Almost exactly a year after the massive Target hack, this latest incident comes after a steady stream of sizable breaches among retailers, including Home Depot, JPMorgan Chase and eBay. Consumers have begun to find these hacks increasingly less surprising, and stopped paying as much attention – a phenomenon many are calling “breach fatigue.”
But companies are not entirely off the hook. While Target is on the rebound and subsequent breach victims have endured less damage to consumer perception, these cybersecurity incidents still demand a notable amount of contingency planning and mitigation.
According to public relations and social media firm Affect, there are four keys to protecting brand reputation in the event of a security breach:
1) Develop a Fully Locked and Loaded Response Plan
In the digital age, it is essential to have a cyber attack plan in place as part of an organization’s crisis management strategy. Companies can get ahead of a crisis by leveraging social media to diffuse damaging situations. In order to prepare, be sure to anticipate and understand the kinds of threats that could influence your business and your industry.
“There are four phases of crisis communications: readiness, response, reassurance and recovery,” said Sandra Fathi, president of Affect. “In order to properly respond to a crisis, each stage must be ready to go at a moment’s notice — develop materials such as messages and prepared statements, prepare delivery channels like hotlines and social media platforms and train employees regarding awareness and organizational procedures.”

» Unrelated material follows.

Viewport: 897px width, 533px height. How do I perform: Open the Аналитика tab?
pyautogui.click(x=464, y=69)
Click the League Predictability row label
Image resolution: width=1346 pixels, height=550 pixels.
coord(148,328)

2) The Customer is Top Priority
Arguably the most important step in maintaining a brand’s image amid a breach is to be honest with customers and inform them about what has occurred — the sooner the better, especially if their personal information is at stake. In fact, 47 states have Security Breach Notification Laws that govern communication with customers in the face of a security breach including the timeline for those communications. Several weeks elapsed before Target released an official statement to their customers and as a result, experienced massive backlash from customers, other organizations and the media alike.
Adam Levin, chairman and founder of IDT911, a provider of data risk and identity management services, believes every company needs to demonstrate three things in the wake of a data breach. “Urgency, transparency, and empathy are all critical. I don’t think they [Target] showed enough of those three,” Levin said in an interview with ABCNews.com. Not being upfront with customers can result in a loss of confidence in the brand that can hinder not only the company’s reputation, but could lead to a loss in revenue.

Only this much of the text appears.